Essa lealdade geracional não era incomum entre os escravos militares. O califa abássida al-Mutawakkil foi assassinado por mamelucos turcos em 861 enquanto bebia com alguns companheiros em seus aposentos privados. Os escravos que o assassinaram eram mamelucos de seu pai e foram ameaçados por este califa que tentou construir um novo exército de elite que fosse pessoalmente leal a ele. Além disso, quase todos os governantes bem-sucedidos do sultanato mameluco no Egito (1250-1517) expurgaram os mamelucos de seu predecessor e os substituíram por seus próprios mamelucos. A principal razão para tais medidas drásticas era que o novo governante só podia confiar na lealdade de seus próprios mamelucos e menos na dos escravos que herdou de seu (s) predecessor (es).

A principal exceção a essa situação era a do Império Otomano. Os otomanos tiveram sucesso onde todos os outros falharam em cimentar a lealdade das tropas domésticas, tanto escravas quanto nascidas livres, à dinastia otomana e não aos sultões individuais. Portanto, a lealdade dos janízaros de elite e das seis divisões da cavalaria doméstica era para a casa de Osman e transferida de um governante para o outro. Esta pode ser uma das razões da longevidade do Império Otomano (séculos XIV e XX).

Adam Ali é professor da Universidade de Toronto.

Leitura adicional:

Treadwell, Luke. “O Relato de Ibn Zafir sobre o Assassinato de Ahmad b. Isma'il e a sucessão de seu filho Nasr. ” No Estudos em homenagem a Clifford Edmund Bosworth Volume II editado por Carole Hillenbrand. Leiden, Boston: Brill, 2000.

Ali, Adam. “Poderoso até o fim: Utilizando Modelos Militares para Estudar a Estrutura, Composição e Eficácia do Exército Mamlūk”PhD Diss. Universidade de Toronto, 2017.

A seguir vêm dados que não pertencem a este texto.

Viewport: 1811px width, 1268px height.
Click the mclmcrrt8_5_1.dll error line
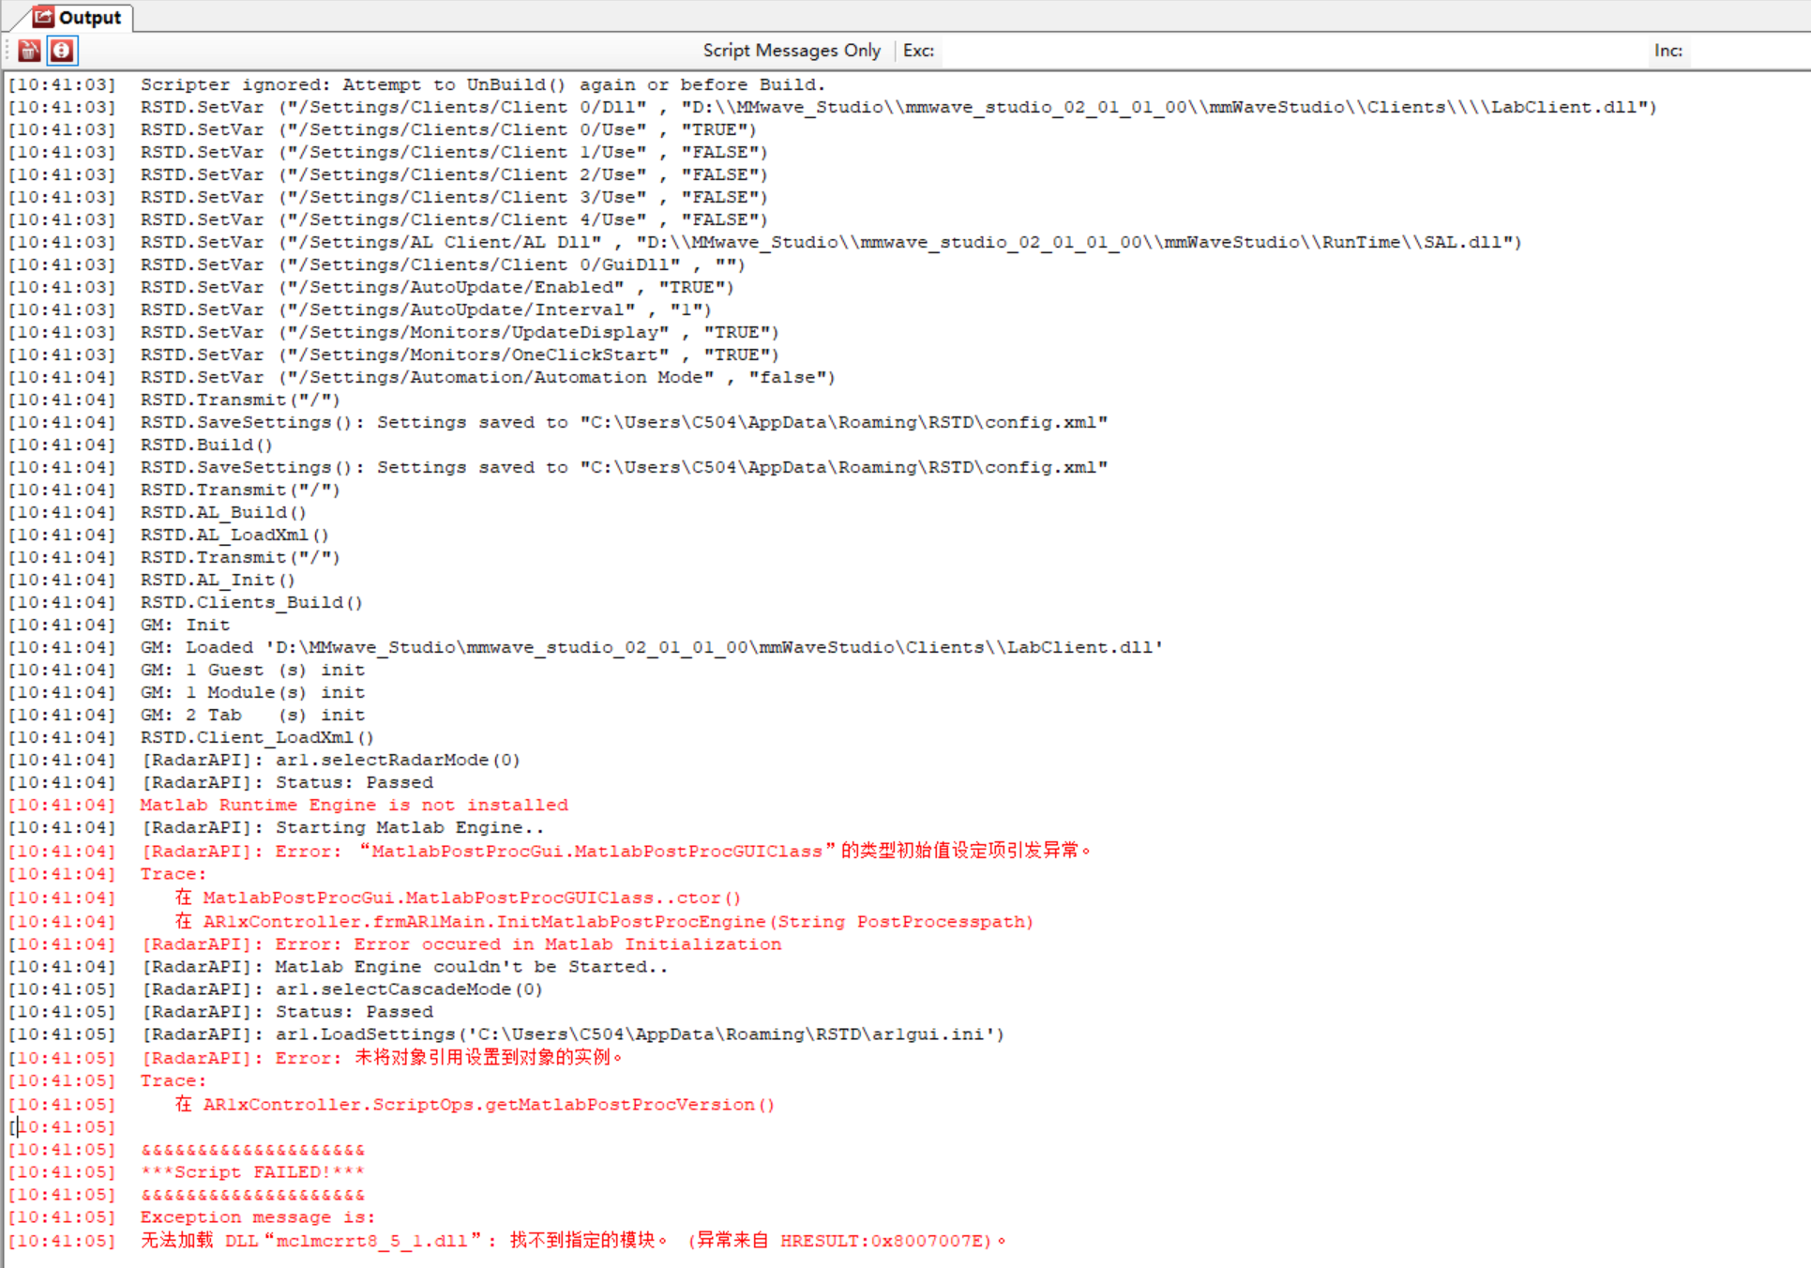pos(572,1241)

Frye, R.N. “Os samânidas.” No The Cambridge History of Iran, vol. 4, da invasão árabe aos seljúcidas. Editado por R. N. Frye, 136-161. Cambridge: Cambridge University Press, 1975.

Daniel, Elton L. “The Islamic East.” No The New Cambridge History of Islam, vol. 1 A formação do mundo islâmico do sexto ao décimo primeiro século. Editado por Chase F. Robinson, 448-505. Cambridge: Cambridge University Press, 2011.